Vamos encerrar falando do Rio Grande do Sul e o quanto a tragédia pode aumentar a demanda dos governos por financiamento para adaptação e remediação climática?

Todo mundo está pensando em como ter um projeto contingente. Como se proteger. A gente quer sair com um grande projeto regional, um programa regional de cooperação, com instrumentos financeiros, porque vai faltar dinheiro, com ajuda física quando acontece uma tragédia, com parâmetros de o que fazer antes para se preparar. Vamos tentar anunciar no próximo encontro anual do banco. 

Agora, a gente já está trabalhando com cada país. O Chile está pensando em se preparar para incêndios. Em Barbados, a gente está pensando em fazer uma troca de dívida [com juros menores] em que os recursos que sobram sejam usados para tratamento de água. Uma das coisas que a gente pensa pouco, mas agora com o Rio Grande do Sul ficou claro, é que falta água.

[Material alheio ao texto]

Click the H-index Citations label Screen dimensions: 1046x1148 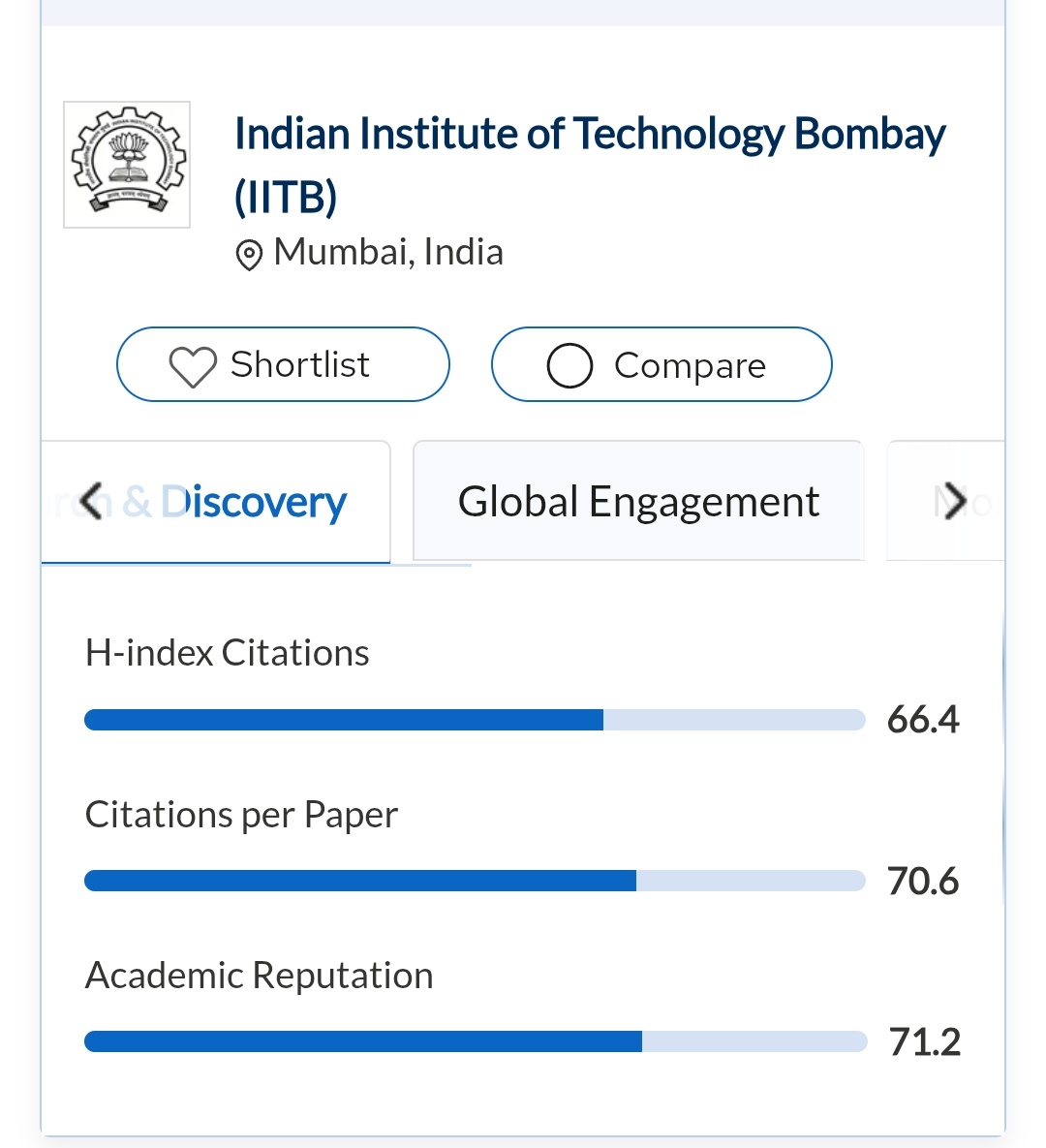228,653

Queremos trabalhar a resiliência para a água. Cada país está com um projeto com a gente. 

E no Brasil?

Viremos com uma missão para o Brasil na semana que vem, em conjunto com o Banco Mundial, Cepal e outros, para começar a avaliar os danos no Rio Grande do Sul, as perdas, e fazer um planejamento para a reconstrução e começar a trabalhar. Teremos 30 dias para o diagnóstico do tamanho das perdas e 60 dias para o plano de reconstrução.